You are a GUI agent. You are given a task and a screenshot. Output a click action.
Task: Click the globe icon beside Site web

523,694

...

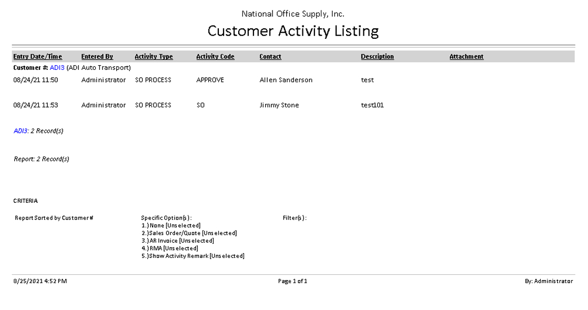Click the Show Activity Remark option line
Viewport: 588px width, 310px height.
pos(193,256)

> _Required task_
Copy out the lines, word for word, from the line containing "Click the Show Activity Remark option line" through the line containing "pos(193,256)", including both of those lines. Leave the pictures out of your answer.

> _Answer to this exercise_
Click the Show Activity Remark option line
Viewport: 588px width, 310px height.
pos(193,256)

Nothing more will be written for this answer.